Alternatif Lain dan Fokus
Peningkatan Indikator Kinerja Program
Program-program
dalam Indikator Kinerja Program Gizi itu sebenarnya ada tidak adanya isu
stunting tetap bisa berjalan dalam Surveilans Gizi, mengapa isu stunting dalam
penanggaran tidak dispesifikan kepada titik fokus penanganan stunting secara
langsung? Kondisional yang terlihat adalah pengulangan pengambilan data oleh
instansi lain yang turut serta menangani masalah stunting. Masih berkisar pada surveilans
keluarga berisiko Stunting dan audit kasus Stunting. Yang terkesan tumpang
tindih pengambilan data. Selain itu, beberapa daerah lokus stunting pun hanya
diberikan ruang untuk pendanaan misalkan pembelian pembekalan gizi yang
sebenarnya ada atau tidak ada isu stunting pendanaan pembekalan gizi seperti
vitamin A, tablet fe dan lainnya itu ada dalam penganggaran Instalasi Farmasi.
Sementara
Strategi Nasional Percepatan Penurunan sendiri bertujuan untuk menurunkan prevalensi Stuntiing, meningkatkan kualitas penyiapan kehidupan berkeluarga, menjamin pemenuhan
asupan gizi, memperbaiki pola asuh,
meningkatkan akses dan mutu pelayanan kesehatan, dan meningkatkan akses air
minum dan sanitasi. Perlu digaris bawahi menjamin pemenuhan asupan gizi,
bagaimana realisasi ditingkat lapangan misalkan?
Kalau
demikian mengapa tidak dimaksimalkan dengan kebijakan seperti pemenuhan
ketersediaan instrumen atau alat ukur seperti lenghtboard untuk baduta dan
mikrotoise untuk balita sebagai ketersediaan alat deteksi dini pada balita
untuk indikator tinggi atau panjang badan menurut umur pada tingkat posyandu
atau desa, memaksimalkan penyegaran kader posyandu untuk pengukuran tinggi
balita atau panjang badan, memilah data gabungan untuk penentuan intervensi
misalkan balita pendek yang gizi kurang (BB/TB) dan berat badan kurang (BB/U)

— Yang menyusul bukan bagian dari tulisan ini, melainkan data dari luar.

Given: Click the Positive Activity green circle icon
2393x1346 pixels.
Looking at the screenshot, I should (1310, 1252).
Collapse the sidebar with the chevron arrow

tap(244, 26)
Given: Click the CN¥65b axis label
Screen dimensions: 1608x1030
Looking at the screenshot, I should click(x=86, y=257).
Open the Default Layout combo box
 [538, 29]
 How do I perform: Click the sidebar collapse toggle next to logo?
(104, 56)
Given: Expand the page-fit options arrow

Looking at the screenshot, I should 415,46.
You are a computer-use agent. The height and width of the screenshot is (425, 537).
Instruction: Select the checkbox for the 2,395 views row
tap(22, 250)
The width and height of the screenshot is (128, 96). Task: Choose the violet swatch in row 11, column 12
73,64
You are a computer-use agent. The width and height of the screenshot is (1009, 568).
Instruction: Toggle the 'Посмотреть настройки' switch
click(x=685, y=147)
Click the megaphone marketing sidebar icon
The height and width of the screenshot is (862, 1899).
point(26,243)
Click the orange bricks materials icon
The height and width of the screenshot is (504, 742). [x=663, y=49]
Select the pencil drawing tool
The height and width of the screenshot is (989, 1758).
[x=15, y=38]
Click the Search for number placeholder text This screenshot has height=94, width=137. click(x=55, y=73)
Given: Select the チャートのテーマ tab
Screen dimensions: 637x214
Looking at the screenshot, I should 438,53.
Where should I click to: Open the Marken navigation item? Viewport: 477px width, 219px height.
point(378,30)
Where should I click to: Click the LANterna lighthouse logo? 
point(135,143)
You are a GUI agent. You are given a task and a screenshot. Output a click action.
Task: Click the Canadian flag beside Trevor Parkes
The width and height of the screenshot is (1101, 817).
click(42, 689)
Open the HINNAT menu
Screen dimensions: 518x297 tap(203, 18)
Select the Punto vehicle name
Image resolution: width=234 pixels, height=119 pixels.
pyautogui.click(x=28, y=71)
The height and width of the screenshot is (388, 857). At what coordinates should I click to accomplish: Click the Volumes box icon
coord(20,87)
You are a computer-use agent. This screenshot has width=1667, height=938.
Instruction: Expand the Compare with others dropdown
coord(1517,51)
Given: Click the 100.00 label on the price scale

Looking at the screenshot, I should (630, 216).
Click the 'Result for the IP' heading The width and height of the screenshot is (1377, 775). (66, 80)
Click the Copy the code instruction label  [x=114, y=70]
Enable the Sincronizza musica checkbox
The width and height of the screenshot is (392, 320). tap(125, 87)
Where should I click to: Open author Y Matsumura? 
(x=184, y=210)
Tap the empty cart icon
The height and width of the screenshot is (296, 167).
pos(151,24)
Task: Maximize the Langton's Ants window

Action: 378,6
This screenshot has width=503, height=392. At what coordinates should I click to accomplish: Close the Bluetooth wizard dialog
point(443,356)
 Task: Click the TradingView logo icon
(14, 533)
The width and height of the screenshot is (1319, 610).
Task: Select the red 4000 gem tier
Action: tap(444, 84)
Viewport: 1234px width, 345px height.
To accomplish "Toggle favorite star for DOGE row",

apa intervensi yang diberikan, balita pendek yang gizi normal (BB/TB) apa
intervensi yang diberikan, penentuan Hari Makan Anak sebagai bentuk intervensi
pemberian makanan tambahan yang spesifik untuk baduta atau balita stunting,
penentuan makanan tambahan atau selingan yang disusun sebagai resep PMT lokal
dengan unsur tinggi protein, tinggi kalsium misalnya kemudian menjadi makanan
tambahan dengan pemberian sesuai HMA.
Berikutnya
seharusnya diperkuat data yang dilakukan petugas gizi melalui ePPGBM ketimbang
survei semisal SSGI. ePPGBM bisa menjadi representasi data murni karena bersifat
populasi sedang survei bersifat sampel. Karena kecenderungan saat ini data
survei lebih dijadikan patokan kebijakan ketimbang data populasi dari petugas.
Penguatan data yang dilakukan petugas harusnya lebih dapat dipercaya.
Kondisional
lain misalkan sebagaimana logika data SSGI di atas bahwa kemasan daur ulang
secara kolektif adalah harapan pada 5 atau 10 tahun baru dapat mengharapkan
hasil angka penurunan stunting tapi bila harapan penurunan angka stunting
dilihat setiap tahun serta indikator kinerja program dalam setiap tahun dan
masih cenderung menimbulkan logika terbalik. Harusnya fokus utama adalah pada
peningkatan indikator kinerja program yang menjadi prioritas bukan disibukkan
melihat penurunan indikator masalah gizi termasuk penurunan angka stunting.
Karena bisa jadi penurunan angka stunting sebenarnya adalah kondisional alamiah
dari individu-individu dari masyarakat itu sendiri yakni pertumbuhan alamiah
balita dan kondisional pemahaman dan pola asuh ibu balita itu sendiri.